What you need to do
Everything in the listing should be restated word for word.

Exercise data
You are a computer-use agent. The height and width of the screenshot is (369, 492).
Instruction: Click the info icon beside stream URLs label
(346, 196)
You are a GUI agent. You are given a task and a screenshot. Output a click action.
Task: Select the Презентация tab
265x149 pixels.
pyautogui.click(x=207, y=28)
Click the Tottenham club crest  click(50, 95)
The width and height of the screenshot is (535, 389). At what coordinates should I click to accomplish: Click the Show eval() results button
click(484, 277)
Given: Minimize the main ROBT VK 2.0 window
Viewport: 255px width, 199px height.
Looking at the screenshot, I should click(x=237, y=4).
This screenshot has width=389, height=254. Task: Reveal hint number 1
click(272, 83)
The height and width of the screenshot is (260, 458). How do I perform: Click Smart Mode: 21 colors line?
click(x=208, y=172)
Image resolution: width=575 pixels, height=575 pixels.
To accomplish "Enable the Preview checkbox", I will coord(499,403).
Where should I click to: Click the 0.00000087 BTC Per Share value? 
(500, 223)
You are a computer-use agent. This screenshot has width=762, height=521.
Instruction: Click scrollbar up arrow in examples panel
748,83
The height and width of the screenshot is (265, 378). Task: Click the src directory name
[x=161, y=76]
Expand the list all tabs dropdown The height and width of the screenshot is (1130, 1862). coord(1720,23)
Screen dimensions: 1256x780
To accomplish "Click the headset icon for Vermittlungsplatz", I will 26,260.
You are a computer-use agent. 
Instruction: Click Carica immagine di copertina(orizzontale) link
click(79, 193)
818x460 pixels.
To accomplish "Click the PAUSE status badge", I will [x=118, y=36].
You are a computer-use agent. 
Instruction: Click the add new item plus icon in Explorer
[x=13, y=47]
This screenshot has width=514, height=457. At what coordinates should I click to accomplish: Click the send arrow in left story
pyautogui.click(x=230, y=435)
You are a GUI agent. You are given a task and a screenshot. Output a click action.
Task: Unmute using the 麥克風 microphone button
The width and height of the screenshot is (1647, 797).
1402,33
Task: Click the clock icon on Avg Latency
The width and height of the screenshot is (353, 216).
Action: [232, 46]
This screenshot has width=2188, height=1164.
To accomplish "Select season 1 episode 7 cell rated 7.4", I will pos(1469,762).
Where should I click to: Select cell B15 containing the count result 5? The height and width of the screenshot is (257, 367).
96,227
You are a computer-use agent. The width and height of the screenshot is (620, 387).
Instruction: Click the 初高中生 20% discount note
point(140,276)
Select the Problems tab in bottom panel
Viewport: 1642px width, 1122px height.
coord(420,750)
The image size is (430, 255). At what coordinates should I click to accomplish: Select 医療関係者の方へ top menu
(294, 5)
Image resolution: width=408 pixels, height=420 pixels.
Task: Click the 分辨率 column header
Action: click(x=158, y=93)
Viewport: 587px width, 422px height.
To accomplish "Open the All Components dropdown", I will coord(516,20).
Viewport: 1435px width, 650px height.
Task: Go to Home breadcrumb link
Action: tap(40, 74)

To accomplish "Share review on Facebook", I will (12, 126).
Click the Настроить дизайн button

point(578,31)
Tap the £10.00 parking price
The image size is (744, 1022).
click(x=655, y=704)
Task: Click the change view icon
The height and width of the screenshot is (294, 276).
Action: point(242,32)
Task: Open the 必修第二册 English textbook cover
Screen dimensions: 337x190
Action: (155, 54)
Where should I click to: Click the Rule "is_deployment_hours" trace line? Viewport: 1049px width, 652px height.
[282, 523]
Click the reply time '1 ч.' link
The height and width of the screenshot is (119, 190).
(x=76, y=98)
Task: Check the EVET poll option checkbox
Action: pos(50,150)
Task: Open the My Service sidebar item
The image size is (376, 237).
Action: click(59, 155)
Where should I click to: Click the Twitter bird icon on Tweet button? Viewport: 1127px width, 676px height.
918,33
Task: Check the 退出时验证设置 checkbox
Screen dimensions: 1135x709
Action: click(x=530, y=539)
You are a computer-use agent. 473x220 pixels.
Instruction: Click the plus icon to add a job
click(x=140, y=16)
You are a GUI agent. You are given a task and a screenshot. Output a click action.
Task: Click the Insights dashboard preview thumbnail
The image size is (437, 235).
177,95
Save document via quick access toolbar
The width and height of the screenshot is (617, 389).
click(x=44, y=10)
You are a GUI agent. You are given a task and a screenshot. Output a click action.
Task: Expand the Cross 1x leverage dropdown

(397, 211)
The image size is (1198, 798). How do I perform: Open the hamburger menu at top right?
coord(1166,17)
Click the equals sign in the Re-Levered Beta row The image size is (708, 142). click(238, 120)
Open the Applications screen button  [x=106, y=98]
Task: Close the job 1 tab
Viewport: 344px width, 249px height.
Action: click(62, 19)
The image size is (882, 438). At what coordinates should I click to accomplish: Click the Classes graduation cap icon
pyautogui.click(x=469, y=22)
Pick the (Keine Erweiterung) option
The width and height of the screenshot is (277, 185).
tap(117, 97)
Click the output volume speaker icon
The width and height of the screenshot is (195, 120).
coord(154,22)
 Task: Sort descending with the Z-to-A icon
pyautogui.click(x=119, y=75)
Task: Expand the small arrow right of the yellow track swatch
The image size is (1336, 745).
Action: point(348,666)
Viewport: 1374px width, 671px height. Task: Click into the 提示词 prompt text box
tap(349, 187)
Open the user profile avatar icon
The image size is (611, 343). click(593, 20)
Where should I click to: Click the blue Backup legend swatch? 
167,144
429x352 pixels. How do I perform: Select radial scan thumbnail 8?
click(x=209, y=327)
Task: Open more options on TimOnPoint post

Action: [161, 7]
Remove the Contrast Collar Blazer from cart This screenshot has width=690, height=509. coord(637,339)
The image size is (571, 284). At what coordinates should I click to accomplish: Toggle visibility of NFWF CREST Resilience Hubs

Solution
You are a computer-use agent. The height and width of the screenshot is (369, 492).
Instruction: Click the info icon beside stream URLs label
(346, 196)
You are a GUI agent. You are given a task and a screenshot. Output a click action.
Task: Select the Презентация tab
265x149 pixels.
pyautogui.click(x=207, y=28)
Click the Tottenham club crest  click(50, 95)
The width and height of the screenshot is (535, 389). At what coordinates should I click to accomplish: Click the Show eval() results button
click(484, 277)
Given: Minimize the main ROBT VK 2.0 window
Viewport: 255px width, 199px height.
Looking at the screenshot, I should click(x=237, y=4).
This screenshot has width=389, height=254. Task: Reveal hint number 1
click(272, 83)
The height and width of the screenshot is (260, 458). How do I perform: Click Smart Mode: 21 colors line?
click(x=208, y=172)
Image resolution: width=575 pixels, height=575 pixels.
To accomplish "Enable the Preview checkbox", I will coord(499,403).
Where should I click to: Click the 0.00000087 BTC Per Share value? 
(500, 223)
You are a computer-use agent. This screenshot has width=762, height=521.
Instruction: Click scrollbar up arrow in examples panel
748,83
The height and width of the screenshot is (265, 378). Task: Click the src directory name
[x=161, y=76]
Expand the list all tabs dropdown The height and width of the screenshot is (1130, 1862). coord(1720,23)
Screen dimensions: 1256x780
To accomplish "Click the headset icon for Vermittlungsplatz", I will 26,260.
You are a computer-use agent. 
Instruction: Click Carica immagine di copertina(orizzontale) link
click(79, 193)
818x460 pixels.
To accomplish "Click the PAUSE status badge", I will [x=118, y=36].
You are a computer-use agent. 
Instruction: Click the add new item plus icon in Explorer
[x=13, y=47]
This screenshot has width=514, height=457. At what coordinates should I click to accomplish: Click the send arrow in left story
pyautogui.click(x=230, y=435)
You are a GUI agent. You are given a task and a screenshot. Output a click action.
Task: Unmute using the 麥克風 microphone button
The width and height of the screenshot is (1647, 797).
1402,33
Task: Click the clock icon on Avg Latency
The width and height of the screenshot is (353, 216).
Action: [232, 46]
This screenshot has width=2188, height=1164.
To accomplish "Select season 1 episode 7 cell rated 7.4", I will pos(1469,762).
Where should I click to: Select cell B15 containing the count result 5? The height and width of the screenshot is (257, 367).
96,227
You are a computer-use agent. The width and height of the screenshot is (620, 387).
Instruction: Click the 初高中生 20% discount note
point(140,276)
Select the Problems tab in bottom panel
Viewport: 1642px width, 1122px height.
coord(420,750)
The image size is (430, 255). At what coordinates should I click to accomplish: Select 医療関係者の方へ top menu
(294, 5)
Image resolution: width=408 pixels, height=420 pixels.
Task: Click the 分辨率 column header
Action: click(x=158, y=93)
Viewport: 587px width, 422px height.
To accomplish "Open the All Components dropdown", I will coord(516,20).
Viewport: 1435px width, 650px height.
Task: Go to Home breadcrumb link
Action: tap(40, 74)

To accomplish "Share review on Facebook", I will (12, 126).
Click the Настроить дизайн button

point(578,31)
Tap the £10.00 parking price
The image size is (744, 1022).
click(x=655, y=704)
Task: Click the change view icon
The height and width of the screenshot is (294, 276).
Action: point(242,32)
Task: Open the 必修第二册 English textbook cover
Screen dimensions: 337x190
Action: (155, 54)
Where should I click to: Click the Rule "is_deployment_hours" trace line? Viewport: 1049px width, 652px height.
[282, 523]
Click the reply time '1 ч.' link
The height and width of the screenshot is (119, 190).
(x=76, y=98)
Task: Check the EVET poll option checkbox
Action: pos(50,150)
Task: Open the My Service sidebar item
The image size is (376, 237).
Action: click(59, 155)
Where should I click to: Click the Twitter bird icon on Tweet button? Viewport: 1127px width, 676px height.
918,33
Task: Check the 退出时验证设置 checkbox
Screen dimensions: 1135x709
Action: click(x=530, y=539)
You are a computer-use agent. 473x220 pixels.
Instruction: Click the plus icon to add a job
click(x=140, y=16)
You are a GUI agent. You are given a task and a screenshot. Output a click action.
Task: Click the Insights dashboard preview thumbnail
The image size is (437, 235).
177,95
Save document via quick access toolbar
The width and height of the screenshot is (617, 389).
click(x=44, y=10)
You are a GUI agent. You are given a task and a screenshot. Output a click action.
Task: Expand the Cross 1x leverage dropdown

(397, 211)
The image size is (1198, 798). How do I perform: Open the hamburger menu at top right?
coord(1166,17)
Click the equals sign in the Re-Levered Beta row The image size is (708, 142). click(238, 120)
Open the Applications screen button  [x=106, y=98]
Task: Close the job 1 tab
Viewport: 344px width, 249px height.
Action: click(62, 19)
The image size is (882, 438). At what coordinates should I click to accomplish: Click the Classes graduation cap icon
pyautogui.click(x=469, y=22)
Pick the (Keine Erweiterung) option
The width and height of the screenshot is (277, 185).
tap(117, 97)
Click the output volume speaker icon
The width and height of the screenshot is (195, 120).
coord(154,22)
 Task: Sort descending with the Z-to-A icon
pyautogui.click(x=119, y=75)
Task: Expand the small arrow right of the yellow track swatch
The image size is (1336, 745).
Action: point(348,666)
Viewport: 1374px width, 671px height. Task: Click into the 提示词 prompt text box
tap(349, 187)
Open the user profile avatar icon
The image size is (611, 343). click(593, 20)
Where should I click to: Click the blue Backup legend swatch? 
167,144
429x352 pixels. How do I perform: Select radial scan thumbnail 8?
click(x=209, y=327)
Task: Open more options on TimOnPoint post

Action: [161, 7]
Remove the Contrast Collar Blazer from cart This screenshot has width=690, height=509. coord(637,339)
The image size is (571, 284). At what coordinates should I click to accomplish: Toggle visibility of NFWF CREST Resilience Hubs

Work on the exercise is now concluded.